Think about it like this: if your Bitcoin moons, you get to keep all that appreciation while living in your new house. If it tanks, you can just hand the keys back to the bank and walk away, leaving Fannie Mae or Freddie Mac (FMCC)—and by extension, taxpayers—holding the bag. Schiff's argument is that the program seems to have all the upside for the borrower and all the downside for the public entities backing the loans.
This is launching into a mortgage market that's already getting pricier. The 30-year fixed rate just hit a six-month high of 6.38%, with rates climbing for four straight weeks thanks to inflation jitters from oil prices and Middle East tensions. The crypto-backed part of these loans uses a 40% loan-to-value ratio, which is supposed to be a buffer against Bitcoin's famous volatility. But if you're Peter Schiff, that cushion might not feel thick enough when you're worried about taxpayers ultimately being on the hook.
The timing is interesting for another reason. This crypto mortgage push comes just as investors like Bill Ackman and Michael Burry have been publicly urging an end to the government conservatorship of Fannie and Freddie, calling on former President Donald Trump to recapitalize them. Meanwhile, personal finance personality Dave Ramsey has been warning that record personal debt is making it impossible for young people to buy homes. This new program seems designed for the "asset rich, cash poor" crowd—people who have a pile of crypto but not enough traditional cash for a down payment.

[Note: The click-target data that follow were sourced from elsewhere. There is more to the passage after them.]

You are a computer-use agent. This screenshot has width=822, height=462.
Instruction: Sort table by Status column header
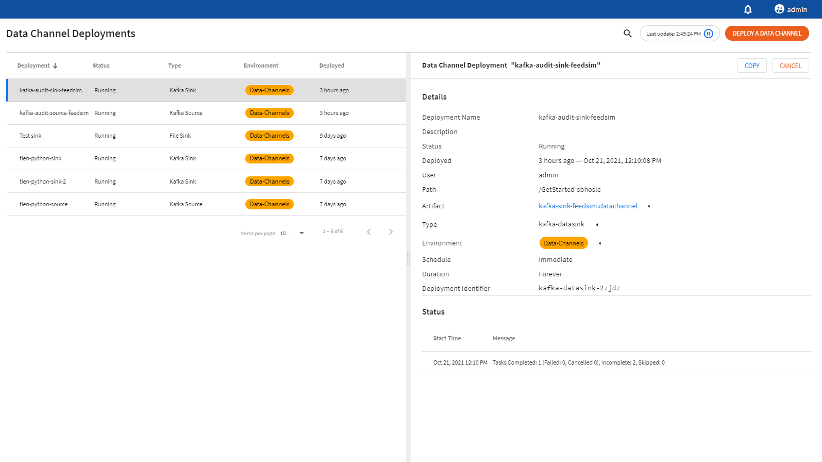pyautogui.click(x=101, y=66)
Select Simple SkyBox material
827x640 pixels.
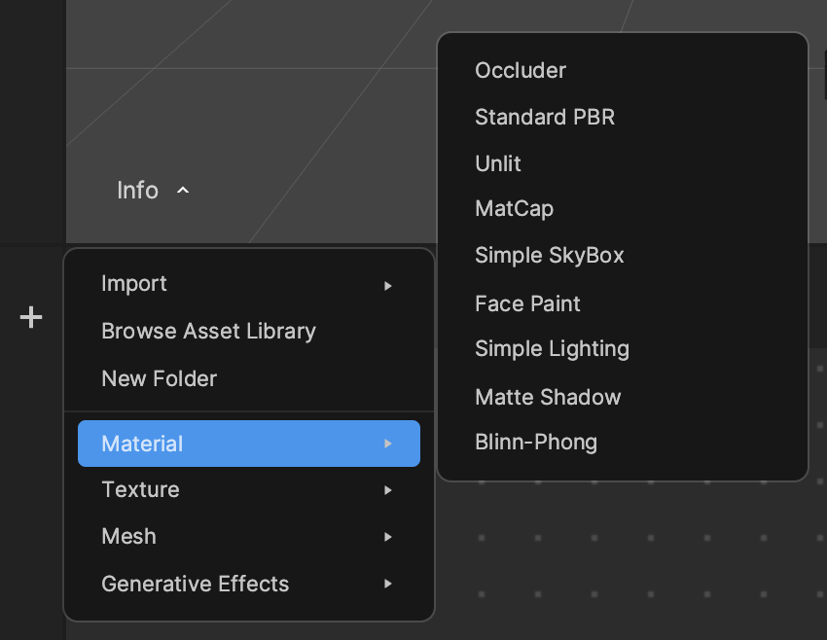click(x=550, y=256)
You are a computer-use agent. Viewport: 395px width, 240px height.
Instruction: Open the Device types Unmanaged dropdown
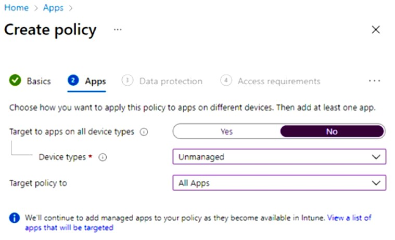click(279, 156)
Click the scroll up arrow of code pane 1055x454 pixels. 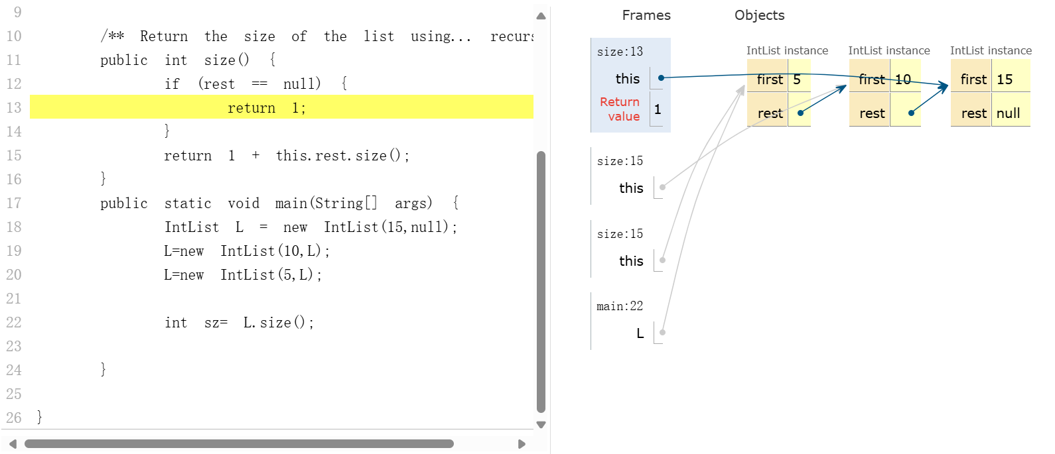click(541, 16)
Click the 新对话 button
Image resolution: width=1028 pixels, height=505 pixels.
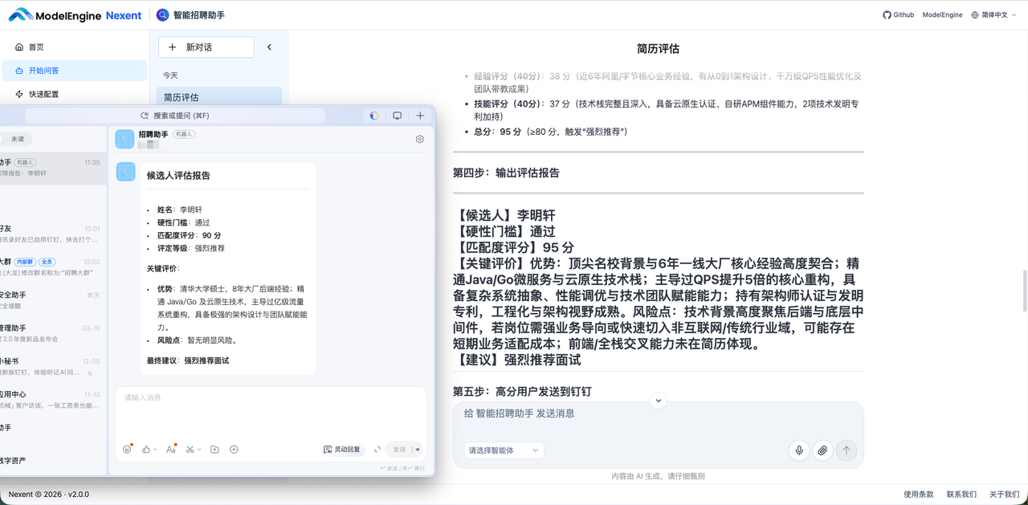(x=206, y=47)
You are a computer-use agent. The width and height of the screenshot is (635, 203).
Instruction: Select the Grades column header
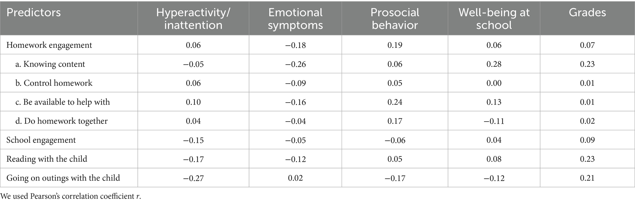click(x=587, y=13)
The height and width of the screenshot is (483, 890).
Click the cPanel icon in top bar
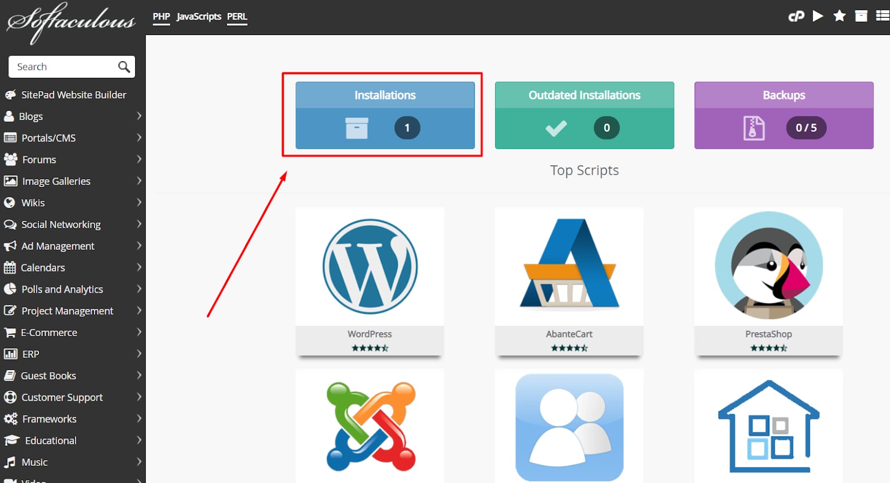[x=796, y=16]
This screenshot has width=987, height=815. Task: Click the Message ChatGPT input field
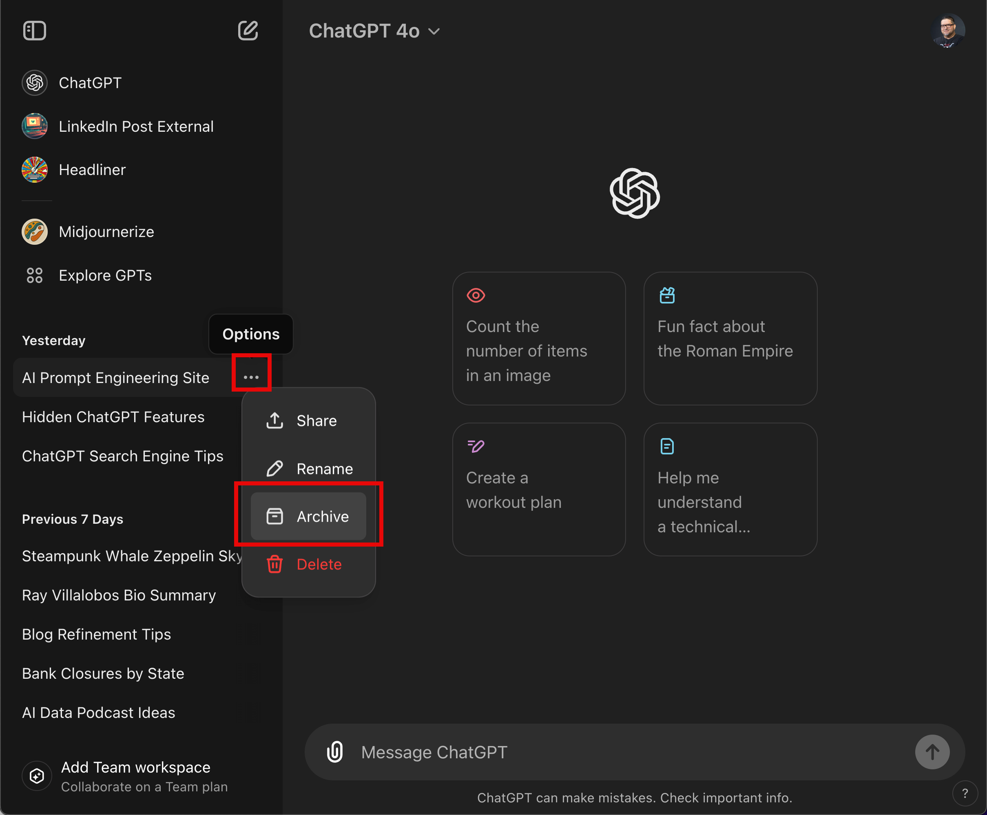[x=610, y=752]
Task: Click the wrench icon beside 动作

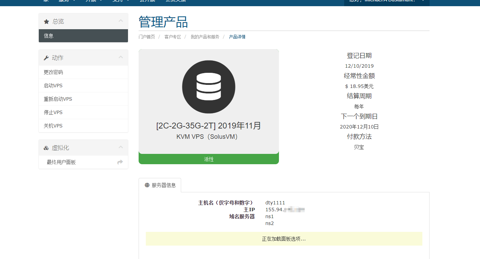Action: (46, 58)
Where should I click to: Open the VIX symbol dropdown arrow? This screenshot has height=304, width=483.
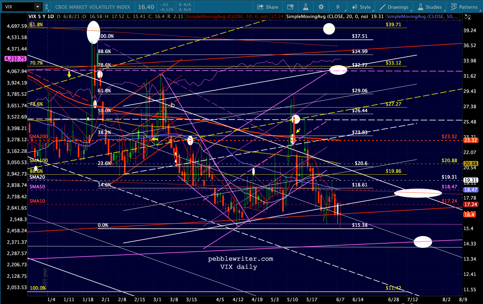click(37, 7)
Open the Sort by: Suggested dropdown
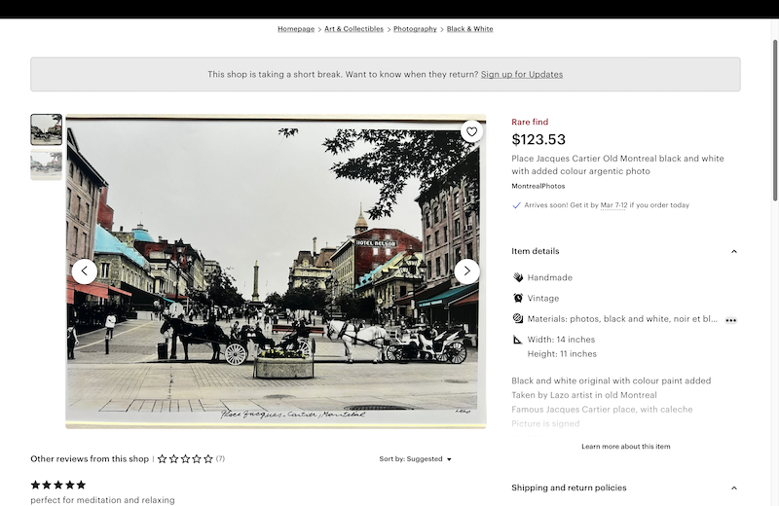779x506 pixels. 416,459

So you've got a perfect storm of financial engineering: a workaround for crypto taxes, a solution for cash-strapped buyers with digital assets, and a controversial structure that has a prominent economist crying foul about risk transfer. It's one of those financial innovations that looks brilliant if everything goes right and disastrous if it doesn't. And Peter Schiff is pretty sure he knows which way that bet is tilted.